Drug and alcohol abuse is a widespread problem affecting many employers around the world. In addition to posing a physical threat to other employees, men and women who choose to come to work under the influence have great risk for accidents. They also have higher instances of absenteeism and poorer production rates. Alcohol screening in the workplace helps identify employees abusing alcohol and gives them the opportunity to rehabilitate themselves.
Monitoring Alcohol Use in the Workplace
Some employers have a no tolerance clause written into their workplace policies and procedures. That means that an employee found drinking on the job or before work will no longer be permitted to keep his or her job. An alcohol screening tests the person in question to see if they have alcohol in their bloodstream.
There are a number of risk factors attributed to alcoholism in the workplace. People under the influence of alcohol are more prone to steal, they are found sleeping on the job, have lower morale, and are often the first to quit a job.
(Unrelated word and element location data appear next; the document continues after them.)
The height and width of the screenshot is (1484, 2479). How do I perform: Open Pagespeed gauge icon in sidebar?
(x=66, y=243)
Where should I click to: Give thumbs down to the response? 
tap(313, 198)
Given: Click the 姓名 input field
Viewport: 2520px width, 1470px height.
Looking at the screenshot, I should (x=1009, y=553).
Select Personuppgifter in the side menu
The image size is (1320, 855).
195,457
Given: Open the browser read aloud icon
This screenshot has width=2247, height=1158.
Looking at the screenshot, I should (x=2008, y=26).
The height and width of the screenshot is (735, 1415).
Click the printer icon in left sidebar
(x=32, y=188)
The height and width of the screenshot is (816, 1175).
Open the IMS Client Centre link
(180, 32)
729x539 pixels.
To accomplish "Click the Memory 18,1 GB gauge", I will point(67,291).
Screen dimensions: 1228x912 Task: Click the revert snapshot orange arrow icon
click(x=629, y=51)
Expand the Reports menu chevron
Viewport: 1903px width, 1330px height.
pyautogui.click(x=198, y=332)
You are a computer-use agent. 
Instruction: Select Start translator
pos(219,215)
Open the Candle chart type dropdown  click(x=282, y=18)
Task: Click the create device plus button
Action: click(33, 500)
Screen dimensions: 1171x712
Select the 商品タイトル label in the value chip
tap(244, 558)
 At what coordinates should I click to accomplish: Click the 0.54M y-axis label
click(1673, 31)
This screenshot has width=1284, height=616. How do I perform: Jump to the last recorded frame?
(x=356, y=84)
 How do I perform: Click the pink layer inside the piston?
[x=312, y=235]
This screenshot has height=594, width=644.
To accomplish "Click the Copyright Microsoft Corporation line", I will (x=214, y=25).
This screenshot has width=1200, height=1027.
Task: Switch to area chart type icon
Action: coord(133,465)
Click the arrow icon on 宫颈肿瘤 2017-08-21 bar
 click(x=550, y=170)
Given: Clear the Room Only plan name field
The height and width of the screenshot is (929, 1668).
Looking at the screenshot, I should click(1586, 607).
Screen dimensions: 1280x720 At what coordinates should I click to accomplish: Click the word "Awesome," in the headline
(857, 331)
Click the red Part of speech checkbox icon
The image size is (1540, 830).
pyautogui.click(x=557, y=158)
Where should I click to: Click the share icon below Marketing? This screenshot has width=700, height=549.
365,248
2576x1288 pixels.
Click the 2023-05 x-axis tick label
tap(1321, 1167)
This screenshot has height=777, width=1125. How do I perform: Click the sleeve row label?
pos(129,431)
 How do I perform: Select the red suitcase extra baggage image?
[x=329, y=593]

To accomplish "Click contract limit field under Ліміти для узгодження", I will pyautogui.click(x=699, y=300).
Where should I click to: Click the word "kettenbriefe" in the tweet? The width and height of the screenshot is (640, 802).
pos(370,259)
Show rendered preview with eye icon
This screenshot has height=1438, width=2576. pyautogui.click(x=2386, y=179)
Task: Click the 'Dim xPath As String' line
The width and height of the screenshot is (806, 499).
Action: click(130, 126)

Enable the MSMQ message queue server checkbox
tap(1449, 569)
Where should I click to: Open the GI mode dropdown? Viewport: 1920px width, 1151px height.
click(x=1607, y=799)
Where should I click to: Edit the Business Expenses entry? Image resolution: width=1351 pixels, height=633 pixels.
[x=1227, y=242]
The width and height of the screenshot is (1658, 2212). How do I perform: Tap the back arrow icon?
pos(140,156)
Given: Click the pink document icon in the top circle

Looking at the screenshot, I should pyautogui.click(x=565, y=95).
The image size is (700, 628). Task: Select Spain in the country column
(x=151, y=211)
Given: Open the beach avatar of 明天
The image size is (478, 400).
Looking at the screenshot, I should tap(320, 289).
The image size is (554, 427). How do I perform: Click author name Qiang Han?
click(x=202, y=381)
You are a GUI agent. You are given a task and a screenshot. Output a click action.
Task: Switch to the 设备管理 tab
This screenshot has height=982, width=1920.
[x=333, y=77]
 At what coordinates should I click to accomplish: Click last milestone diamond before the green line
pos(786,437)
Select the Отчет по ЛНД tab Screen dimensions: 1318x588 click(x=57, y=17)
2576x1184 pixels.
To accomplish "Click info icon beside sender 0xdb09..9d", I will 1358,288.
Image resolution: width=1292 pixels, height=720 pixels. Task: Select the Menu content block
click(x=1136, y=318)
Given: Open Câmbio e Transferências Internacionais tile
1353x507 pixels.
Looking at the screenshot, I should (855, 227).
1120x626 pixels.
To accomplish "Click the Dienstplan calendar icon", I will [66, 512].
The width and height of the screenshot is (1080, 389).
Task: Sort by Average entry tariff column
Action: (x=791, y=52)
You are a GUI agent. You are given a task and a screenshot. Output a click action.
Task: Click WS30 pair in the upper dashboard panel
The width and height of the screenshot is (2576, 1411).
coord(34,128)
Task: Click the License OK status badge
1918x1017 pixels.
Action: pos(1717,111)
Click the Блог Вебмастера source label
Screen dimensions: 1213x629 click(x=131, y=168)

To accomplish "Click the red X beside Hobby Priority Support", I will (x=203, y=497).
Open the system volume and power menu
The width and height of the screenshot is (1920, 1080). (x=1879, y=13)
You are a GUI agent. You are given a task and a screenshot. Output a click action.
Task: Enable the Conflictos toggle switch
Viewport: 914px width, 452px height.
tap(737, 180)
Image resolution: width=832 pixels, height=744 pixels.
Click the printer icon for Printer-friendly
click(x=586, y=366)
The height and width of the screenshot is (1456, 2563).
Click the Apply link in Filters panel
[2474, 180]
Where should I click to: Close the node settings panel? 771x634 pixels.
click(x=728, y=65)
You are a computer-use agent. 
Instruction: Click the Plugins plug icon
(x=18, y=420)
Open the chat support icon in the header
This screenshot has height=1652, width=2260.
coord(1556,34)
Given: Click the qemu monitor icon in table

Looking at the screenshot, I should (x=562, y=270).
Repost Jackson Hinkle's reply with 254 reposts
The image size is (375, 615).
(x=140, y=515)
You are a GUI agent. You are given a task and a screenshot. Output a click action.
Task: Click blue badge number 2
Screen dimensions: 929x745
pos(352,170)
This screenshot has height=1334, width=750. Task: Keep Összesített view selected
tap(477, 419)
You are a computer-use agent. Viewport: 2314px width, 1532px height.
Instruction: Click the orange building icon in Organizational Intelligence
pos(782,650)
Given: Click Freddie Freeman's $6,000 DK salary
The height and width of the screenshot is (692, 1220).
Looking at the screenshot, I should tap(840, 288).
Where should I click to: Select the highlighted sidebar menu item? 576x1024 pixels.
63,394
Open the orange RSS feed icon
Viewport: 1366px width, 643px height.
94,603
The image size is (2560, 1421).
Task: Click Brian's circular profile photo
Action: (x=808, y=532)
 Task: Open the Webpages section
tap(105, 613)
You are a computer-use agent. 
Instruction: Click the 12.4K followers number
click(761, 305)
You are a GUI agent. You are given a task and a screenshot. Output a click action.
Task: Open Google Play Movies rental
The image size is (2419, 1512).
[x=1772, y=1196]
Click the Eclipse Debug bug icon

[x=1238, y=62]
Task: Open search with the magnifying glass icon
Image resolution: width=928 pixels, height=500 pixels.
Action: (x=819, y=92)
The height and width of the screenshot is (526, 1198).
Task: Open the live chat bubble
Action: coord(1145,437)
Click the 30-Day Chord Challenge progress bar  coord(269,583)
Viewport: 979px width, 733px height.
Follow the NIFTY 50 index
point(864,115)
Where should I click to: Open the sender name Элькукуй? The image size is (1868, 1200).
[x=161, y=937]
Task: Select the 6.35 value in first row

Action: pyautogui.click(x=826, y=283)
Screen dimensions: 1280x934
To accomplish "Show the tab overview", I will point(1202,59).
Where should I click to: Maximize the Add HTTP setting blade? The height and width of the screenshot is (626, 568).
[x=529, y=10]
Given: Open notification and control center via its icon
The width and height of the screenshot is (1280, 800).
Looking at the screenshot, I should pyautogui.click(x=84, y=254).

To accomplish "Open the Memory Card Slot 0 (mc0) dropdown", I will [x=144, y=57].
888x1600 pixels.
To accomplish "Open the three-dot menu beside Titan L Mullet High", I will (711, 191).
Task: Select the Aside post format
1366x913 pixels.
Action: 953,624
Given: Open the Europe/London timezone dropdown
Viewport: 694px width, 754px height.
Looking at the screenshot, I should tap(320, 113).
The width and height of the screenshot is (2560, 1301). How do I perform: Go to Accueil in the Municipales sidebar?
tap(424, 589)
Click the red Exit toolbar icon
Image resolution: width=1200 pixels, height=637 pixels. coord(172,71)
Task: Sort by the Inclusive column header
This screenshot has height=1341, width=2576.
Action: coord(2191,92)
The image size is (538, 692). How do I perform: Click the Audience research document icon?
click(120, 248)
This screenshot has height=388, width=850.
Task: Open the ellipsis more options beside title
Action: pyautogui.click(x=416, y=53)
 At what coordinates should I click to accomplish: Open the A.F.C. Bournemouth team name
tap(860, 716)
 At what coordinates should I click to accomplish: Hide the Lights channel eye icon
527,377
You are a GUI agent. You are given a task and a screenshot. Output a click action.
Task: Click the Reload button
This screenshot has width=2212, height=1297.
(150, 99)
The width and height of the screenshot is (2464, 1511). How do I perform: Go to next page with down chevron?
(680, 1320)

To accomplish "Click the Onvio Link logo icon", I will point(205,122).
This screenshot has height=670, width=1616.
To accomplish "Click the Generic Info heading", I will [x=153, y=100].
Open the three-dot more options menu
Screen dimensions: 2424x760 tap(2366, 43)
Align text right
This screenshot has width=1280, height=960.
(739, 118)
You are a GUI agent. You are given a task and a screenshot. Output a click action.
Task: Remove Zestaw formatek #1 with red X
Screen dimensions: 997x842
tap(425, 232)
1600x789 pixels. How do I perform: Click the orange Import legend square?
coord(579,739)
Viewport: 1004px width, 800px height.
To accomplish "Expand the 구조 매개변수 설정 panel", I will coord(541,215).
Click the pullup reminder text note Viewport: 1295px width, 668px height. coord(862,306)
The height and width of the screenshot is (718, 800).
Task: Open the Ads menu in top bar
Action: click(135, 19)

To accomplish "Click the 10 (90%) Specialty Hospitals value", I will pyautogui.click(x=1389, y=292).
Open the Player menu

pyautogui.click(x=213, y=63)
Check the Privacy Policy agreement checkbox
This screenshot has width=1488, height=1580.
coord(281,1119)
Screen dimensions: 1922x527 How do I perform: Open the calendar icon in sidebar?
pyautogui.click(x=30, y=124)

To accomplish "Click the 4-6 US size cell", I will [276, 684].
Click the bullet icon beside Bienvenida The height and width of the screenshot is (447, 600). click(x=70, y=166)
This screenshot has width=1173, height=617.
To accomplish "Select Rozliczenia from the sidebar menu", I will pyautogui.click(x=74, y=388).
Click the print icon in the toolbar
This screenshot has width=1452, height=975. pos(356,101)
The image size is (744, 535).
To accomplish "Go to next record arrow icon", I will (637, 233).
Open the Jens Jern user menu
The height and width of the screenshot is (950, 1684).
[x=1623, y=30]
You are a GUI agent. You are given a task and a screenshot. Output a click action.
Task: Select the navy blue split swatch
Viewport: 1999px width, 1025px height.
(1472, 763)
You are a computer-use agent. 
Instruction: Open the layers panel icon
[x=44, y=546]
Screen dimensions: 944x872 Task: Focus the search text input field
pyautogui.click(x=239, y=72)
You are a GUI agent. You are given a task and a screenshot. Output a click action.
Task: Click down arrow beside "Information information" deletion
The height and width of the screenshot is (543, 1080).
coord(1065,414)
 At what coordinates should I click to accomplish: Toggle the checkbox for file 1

Employers wanting to reduce risk and high turnover often perform random alcohol screening to see who is drinking and who isn’t while working.
Should You Perform Alcohol Screening in the Workplace?
Some people argue that alcohol screening is unethical. It draws the line between privacy and professionalism. Employers argue that it’s their right to protect their property, selves, and other workers from alcohol abusers. An alcohol screening is often required before a person is offered employment. It’s one thing that new employees agree to when they fill out their paperwork.
Determining whether or not to enforce a no tolerance clause in the workplace is something that employers, themselves, have to do. In some countries, alcoholism is seen as a disability. Treatment options are offered and employees are able to continue to work until they no longer safely can. Alcohol screening alerts employers to a potential problem where they then determine what course of action to take with the employee.